OK. And then one more for Dr. Wyckoff. If I could ask you to speculate, let's assume that both the COAST and the SHORE work and they hit their endpoints. But obviously they're paired with different VEGFs. So do you have a view as to which of those trials may result in the more compelling data? Obviously, some say Eylea may have a little bit different properties than Lucentis. Do you have a view there as to which would be the more compelling data set, assuming they both work?

Charles Wyckoff
Director of Research, Retina Consultants of Texas

Right. It's an interesting hypothetical situation, and I agree with Mike and the concept that the ideal situation for us as practicing physicians and patients is that they're both successful. Because that will then sort of lead to a very natural story of this is parallel with any anti-VEGF-A monotherapy. That's sort of the ideal situation. In that context, as you're saying, which one I think could be more positive, I don't know. It's all speculation. I mean, all of the direct head-to-head outcomes between Eylea and Lucentis have shown equivalent visual acuity gains with one exception in a different disease state. In DME, there's a protocol called Protocol T, which was a population of DME patients. In that study, patients with worse vision and more active disease appeared to do better.
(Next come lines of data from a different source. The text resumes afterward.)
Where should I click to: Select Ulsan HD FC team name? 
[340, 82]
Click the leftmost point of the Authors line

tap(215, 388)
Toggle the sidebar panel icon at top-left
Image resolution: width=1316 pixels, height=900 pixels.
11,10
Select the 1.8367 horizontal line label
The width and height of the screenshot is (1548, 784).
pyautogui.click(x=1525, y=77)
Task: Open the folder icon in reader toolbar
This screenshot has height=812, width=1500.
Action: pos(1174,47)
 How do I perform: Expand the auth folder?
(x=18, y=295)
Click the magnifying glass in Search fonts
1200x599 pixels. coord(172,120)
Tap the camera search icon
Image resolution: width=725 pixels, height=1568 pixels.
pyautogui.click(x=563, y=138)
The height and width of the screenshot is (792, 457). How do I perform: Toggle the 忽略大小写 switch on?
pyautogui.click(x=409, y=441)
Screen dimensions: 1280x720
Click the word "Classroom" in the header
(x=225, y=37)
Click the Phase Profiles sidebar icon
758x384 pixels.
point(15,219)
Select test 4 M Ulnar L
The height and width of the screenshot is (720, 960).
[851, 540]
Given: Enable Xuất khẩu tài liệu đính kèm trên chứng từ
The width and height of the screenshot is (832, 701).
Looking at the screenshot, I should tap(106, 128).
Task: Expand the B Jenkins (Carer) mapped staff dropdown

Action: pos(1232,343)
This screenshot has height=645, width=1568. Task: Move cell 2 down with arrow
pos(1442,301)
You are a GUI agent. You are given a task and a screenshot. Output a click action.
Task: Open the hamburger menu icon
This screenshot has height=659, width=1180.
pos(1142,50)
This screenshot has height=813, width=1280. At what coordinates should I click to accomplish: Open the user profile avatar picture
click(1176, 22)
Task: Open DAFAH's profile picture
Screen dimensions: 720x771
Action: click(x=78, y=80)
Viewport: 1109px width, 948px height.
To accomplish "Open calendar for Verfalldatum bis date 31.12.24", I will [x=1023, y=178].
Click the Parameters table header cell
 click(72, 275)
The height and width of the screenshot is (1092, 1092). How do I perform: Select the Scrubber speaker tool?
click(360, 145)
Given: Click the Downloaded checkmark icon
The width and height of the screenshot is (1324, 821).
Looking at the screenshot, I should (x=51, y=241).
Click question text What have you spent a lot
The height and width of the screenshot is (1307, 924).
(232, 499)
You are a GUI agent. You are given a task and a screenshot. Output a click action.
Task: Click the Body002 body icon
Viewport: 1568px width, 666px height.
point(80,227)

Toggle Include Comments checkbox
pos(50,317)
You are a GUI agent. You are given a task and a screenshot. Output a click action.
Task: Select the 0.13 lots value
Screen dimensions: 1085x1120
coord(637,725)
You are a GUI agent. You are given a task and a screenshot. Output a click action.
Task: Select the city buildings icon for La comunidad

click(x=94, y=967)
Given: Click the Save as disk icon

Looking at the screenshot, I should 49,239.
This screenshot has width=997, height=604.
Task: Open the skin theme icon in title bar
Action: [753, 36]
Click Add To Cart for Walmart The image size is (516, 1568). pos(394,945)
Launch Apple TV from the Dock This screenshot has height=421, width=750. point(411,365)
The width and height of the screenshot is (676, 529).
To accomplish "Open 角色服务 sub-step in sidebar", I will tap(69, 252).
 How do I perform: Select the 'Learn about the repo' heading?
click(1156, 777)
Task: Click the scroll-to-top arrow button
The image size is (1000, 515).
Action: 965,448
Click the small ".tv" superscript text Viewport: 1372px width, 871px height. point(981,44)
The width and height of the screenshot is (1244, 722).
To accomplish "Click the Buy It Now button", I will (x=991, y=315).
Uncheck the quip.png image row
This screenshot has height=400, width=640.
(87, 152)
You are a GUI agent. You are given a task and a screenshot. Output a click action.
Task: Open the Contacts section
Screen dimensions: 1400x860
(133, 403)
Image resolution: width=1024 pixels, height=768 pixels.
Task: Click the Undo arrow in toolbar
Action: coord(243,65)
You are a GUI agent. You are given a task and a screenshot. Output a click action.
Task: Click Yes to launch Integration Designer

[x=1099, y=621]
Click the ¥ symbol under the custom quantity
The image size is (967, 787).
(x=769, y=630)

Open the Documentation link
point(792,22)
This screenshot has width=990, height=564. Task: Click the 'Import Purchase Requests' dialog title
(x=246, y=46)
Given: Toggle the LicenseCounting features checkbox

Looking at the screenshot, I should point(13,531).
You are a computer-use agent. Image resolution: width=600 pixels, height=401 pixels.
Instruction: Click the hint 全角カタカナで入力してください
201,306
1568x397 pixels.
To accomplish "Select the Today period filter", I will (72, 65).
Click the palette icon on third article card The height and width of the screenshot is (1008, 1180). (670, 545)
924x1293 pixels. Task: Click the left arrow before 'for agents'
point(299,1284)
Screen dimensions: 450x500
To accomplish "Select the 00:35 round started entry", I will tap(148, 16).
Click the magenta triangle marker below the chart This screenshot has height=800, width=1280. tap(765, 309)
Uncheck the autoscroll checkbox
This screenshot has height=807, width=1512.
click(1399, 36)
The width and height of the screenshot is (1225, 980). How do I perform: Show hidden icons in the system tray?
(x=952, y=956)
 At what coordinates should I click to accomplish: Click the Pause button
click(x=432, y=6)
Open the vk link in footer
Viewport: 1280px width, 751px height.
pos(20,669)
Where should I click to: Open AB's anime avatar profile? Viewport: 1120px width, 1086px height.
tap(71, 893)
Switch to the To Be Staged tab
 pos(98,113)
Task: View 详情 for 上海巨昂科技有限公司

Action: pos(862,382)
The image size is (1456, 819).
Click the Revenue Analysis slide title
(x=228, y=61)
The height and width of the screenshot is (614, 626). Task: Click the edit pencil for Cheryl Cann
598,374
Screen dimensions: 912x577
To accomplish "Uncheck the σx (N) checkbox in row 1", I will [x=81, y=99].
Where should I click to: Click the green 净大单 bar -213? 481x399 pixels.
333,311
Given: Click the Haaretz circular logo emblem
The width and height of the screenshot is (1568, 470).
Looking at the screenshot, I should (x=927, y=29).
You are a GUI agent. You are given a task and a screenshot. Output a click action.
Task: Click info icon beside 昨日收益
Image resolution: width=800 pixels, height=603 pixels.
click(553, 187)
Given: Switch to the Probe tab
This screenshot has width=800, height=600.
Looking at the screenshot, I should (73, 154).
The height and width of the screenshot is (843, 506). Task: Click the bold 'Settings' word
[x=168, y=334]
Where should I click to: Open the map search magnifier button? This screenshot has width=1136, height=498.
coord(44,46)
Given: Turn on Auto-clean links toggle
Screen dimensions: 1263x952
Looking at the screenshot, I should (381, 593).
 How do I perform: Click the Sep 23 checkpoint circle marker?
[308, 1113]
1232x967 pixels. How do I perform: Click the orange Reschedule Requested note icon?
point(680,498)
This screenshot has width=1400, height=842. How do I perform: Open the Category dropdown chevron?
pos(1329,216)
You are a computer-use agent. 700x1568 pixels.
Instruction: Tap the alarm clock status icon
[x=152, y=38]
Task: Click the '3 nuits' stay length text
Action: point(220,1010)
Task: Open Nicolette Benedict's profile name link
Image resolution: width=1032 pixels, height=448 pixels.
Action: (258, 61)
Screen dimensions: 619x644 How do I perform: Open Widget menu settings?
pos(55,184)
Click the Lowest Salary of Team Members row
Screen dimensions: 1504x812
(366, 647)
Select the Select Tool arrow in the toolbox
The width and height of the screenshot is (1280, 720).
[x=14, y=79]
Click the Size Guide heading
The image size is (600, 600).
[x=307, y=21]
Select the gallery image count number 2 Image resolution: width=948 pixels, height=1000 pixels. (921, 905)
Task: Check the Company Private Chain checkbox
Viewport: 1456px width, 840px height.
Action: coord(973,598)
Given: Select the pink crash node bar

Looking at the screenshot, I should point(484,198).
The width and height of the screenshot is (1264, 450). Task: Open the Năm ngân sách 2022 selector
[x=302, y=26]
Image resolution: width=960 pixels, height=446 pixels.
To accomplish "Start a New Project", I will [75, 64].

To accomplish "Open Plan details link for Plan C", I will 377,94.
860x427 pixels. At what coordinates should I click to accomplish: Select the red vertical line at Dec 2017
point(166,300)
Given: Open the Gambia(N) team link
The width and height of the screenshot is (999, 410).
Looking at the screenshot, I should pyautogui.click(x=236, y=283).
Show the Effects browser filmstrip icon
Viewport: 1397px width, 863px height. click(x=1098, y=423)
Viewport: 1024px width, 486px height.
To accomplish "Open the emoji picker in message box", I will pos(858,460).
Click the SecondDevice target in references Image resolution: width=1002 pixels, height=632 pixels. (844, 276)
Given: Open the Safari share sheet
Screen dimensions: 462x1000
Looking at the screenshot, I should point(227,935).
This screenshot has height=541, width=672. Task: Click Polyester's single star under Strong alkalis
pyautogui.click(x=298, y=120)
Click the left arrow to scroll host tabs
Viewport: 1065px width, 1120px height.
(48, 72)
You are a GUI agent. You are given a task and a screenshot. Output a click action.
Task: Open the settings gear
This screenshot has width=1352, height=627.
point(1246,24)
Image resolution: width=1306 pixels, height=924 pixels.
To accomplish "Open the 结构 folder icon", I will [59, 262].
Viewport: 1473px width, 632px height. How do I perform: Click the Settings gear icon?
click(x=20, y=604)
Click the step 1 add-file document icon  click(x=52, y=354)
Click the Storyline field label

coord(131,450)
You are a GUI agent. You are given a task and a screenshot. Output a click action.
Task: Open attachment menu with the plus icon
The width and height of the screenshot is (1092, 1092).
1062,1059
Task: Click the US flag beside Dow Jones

Definitely through one year, the superiority was a little less pronounced at two years with Eylea over Lucentis, and that appeared to be because of a greater drying effect of Eylea in that population.

Mike Campbell
Chief Commercial Officer, Opthea

Thank you. Any final questions from the audience in person here?

Anthony Bonifazio
VP of Market Access, Opthea

Fred, if not, there's one question that came in from those participating virtually, and it is, do you expect payers to restrict sozinibrecept to be used with biosimilars to save cost on combination treatments?

Frédéric Guérard
CEO, Opthea

Yeah. So I'll take that, Fred. So some of the payers did mention the fact that they would look at considerations with biosimilars. But they didn't talk about it in terms of being able to restrict Sozinibrecept's clinical profile for patients or injections for patients. It was more in terms of for the side of Medicare that actually manages the class that I referred to earlier, that Medicare Advantage side, where they may put a step at it or they may require a patient to get an initial low-cost injection. They would use Sozinibrecept with broad coverage for those initial injections before a physician could use their preference to move to a branded product. But it wouldn't drop off for Sozinibrecept at that point. So that was the considerations that they talked about in the payer research.

Charles Wyckoff
Director of Research, Retina Consultants of Texas

Thank you. Any other question online, PJ, or?

Anthony Bonifazio
VP of Market Access, Opthea

That's all we had in the queue.

Frédéric Guérard
CEO, Opthea

OK. Very good. I would like to thank everybody for coming today and joining us, whether physically here in New York or online. I hope it was an informative session. Of course, we're available for any question you may have after this day. Thank you very much.